[Text and element pointing records]
• • • •

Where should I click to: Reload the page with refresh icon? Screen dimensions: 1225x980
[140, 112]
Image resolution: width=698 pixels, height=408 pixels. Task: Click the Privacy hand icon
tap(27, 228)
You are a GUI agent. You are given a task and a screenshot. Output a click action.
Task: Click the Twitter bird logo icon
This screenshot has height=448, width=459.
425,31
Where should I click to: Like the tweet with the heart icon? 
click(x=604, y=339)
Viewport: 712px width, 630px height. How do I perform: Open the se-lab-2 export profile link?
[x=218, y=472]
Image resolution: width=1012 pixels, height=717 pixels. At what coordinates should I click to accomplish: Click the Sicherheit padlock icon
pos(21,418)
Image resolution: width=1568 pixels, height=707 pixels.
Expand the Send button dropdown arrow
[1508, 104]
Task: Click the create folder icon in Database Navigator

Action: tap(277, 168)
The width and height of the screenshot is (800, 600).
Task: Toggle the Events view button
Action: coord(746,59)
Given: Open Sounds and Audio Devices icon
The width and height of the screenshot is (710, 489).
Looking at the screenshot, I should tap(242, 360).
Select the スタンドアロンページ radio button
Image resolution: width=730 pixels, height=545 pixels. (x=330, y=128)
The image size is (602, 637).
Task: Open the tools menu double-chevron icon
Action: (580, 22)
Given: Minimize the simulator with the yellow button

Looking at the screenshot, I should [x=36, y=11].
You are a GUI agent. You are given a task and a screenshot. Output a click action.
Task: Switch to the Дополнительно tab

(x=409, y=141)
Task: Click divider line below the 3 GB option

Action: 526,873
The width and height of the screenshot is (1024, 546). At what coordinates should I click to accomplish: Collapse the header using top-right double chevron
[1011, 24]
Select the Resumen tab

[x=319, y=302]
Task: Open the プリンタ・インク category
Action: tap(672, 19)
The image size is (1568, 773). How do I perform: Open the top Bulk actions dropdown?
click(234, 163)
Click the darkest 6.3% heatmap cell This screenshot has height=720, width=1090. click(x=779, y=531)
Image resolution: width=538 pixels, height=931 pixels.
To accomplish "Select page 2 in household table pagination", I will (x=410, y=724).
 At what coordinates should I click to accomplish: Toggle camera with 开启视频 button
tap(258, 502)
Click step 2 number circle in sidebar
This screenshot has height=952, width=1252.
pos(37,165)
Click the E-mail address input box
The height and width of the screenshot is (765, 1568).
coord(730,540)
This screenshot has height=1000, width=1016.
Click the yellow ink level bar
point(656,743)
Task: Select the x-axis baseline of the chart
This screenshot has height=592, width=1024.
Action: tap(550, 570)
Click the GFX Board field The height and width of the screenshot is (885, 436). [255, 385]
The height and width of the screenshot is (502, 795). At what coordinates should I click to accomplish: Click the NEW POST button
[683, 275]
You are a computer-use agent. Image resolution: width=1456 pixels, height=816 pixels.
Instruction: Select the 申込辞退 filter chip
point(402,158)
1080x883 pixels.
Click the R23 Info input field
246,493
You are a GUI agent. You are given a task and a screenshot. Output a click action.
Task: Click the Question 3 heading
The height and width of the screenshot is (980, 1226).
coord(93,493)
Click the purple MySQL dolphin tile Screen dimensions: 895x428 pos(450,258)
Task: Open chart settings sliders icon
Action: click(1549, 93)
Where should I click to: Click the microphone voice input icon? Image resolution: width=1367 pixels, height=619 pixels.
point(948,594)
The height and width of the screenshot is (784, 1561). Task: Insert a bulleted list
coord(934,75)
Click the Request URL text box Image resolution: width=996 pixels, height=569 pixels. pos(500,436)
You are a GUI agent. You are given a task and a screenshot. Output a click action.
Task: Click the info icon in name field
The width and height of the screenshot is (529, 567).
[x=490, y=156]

• • • •

Rewrite the records, substituting "interface agent" for every "GUI agent" and leaving all else unchanged.

Where should I click to: Reload the page with refresh icon? Screen dimensions: 1225x980
[140, 112]
Image resolution: width=698 pixels, height=408 pixels. Task: Click the Privacy hand icon
tap(27, 228)
You are a interface agent. You are given a task and a screenshot. Output a click action.
Task: Click the Twitter bird logo icon
This screenshot has height=448, width=459.
425,31
Where should I click to: Like the tweet with the heart icon? 
click(x=604, y=339)
Viewport: 712px width, 630px height. How do I perform: Open the se-lab-2 export profile link?
[x=218, y=472]
Image resolution: width=1012 pixels, height=717 pixels. At what coordinates should I click to accomplish: Click the Sicherheit padlock icon
pos(21,418)
Image resolution: width=1568 pixels, height=707 pixels.
Expand the Send button dropdown arrow
[1508, 104]
Task: Click the create folder icon in Database Navigator

Action: tap(277, 168)
The width and height of the screenshot is (800, 600).
Task: Toggle the Events view button
Action: coord(746,59)
Given: Open Sounds and Audio Devices icon
The width and height of the screenshot is (710, 489).
Looking at the screenshot, I should tap(242, 360).
Select the スタンドアロンページ radio button
Image resolution: width=730 pixels, height=545 pixels. (x=330, y=128)
The image size is (602, 637).
Task: Open the tools menu double-chevron icon
Action: (580, 22)
Given: Minimize the simulator with the yellow button

Looking at the screenshot, I should [x=36, y=11].
You are a interface agent. You are given a task and a screenshot. Output a click action.
Task: Switch to the Дополнительно tab

(x=409, y=141)
Task: Click divider line below the 3 GB option

Action: 526,873
The width and height of the screenshot is (1024, 546). At what coordinates should I click to accomplish: Collapse the header using top-right double chevron
[1011, 24]
Select the Resumen tab

[x=319, y=302]
Task: Open the プリンタ・インク category
Action: tap(672, 19)
The image size is (1568, 773). How do I perform: Open the top Bulk actions dropdown?
click(234, 163)
Click the darkest 6.3% heatmap cell This screenshot has height=720, width=1090. click(x=779, y=531)
Image resolution: width=538 pixels, height=931 pixels.
To accomplish "Select page 2 in household table pagination", I will (x=410, y=724).
 At what coordinates should I click to accomplish: Toggle camera with 开启视频 button
tap(258, 502)
Click step 2 number circle in sidebar
This screenshot has height=952, width=1252.
pos(37,165)
Click the E-mail address input box
The height and width of the screenshot is (765, 1568).
coord(730,540)
This screenshot has height=1000, width=1016.
Click the yellow ink level bar
point(656,743)
Task: Select the x-axis baseline of the chart
This screenshot has height=592, width=1024.
Action: tap(550, 570)
Click the GFX Board field The height and width of the screenshot is (885, 436). [255, 385]
The height and width of the screenshot is (502, 795). At what coordinates should I click to accomplish: Click the NEW POST button
[683, 275]
You are a computer-use agent. Image resolution: width=1456 pixels, height=816 pixels.
Instruction: Select the 申込辞退 filter chip
point(402,158)
1080x883 pixels.
Click the R23 Info input field
246,493
You are a interface agent. You are given a task and a screenshot. Output a click action.
Task: Click the Question 3 heading
The height and width of the screenshot is (980, 1226).
coord(93,493)
Click the purple MySQL dolphin tile Screen dimensions: 895x428 pos(450,258)
Task: Open chart settings sliders icon
Action: click(1549, 93)
Where should I click to: Click the microphone voice input icon? Image resolution: width=1367 pixels, height=619 pixels.
point(948,594)
The height and width of the screenshot is (784, 1561). Task: Insert a bulleted list
coord(934,75)
Click the Request URL text box Image resolution: width=996 pixels, height=569 pixels. pos(500,436)
You are a interface agent. You are given a task and a screenshot. Output a click action.
Task: Click the info icon in name field
The width and height of the screenshot is (529, 567).
[x=490, y=156]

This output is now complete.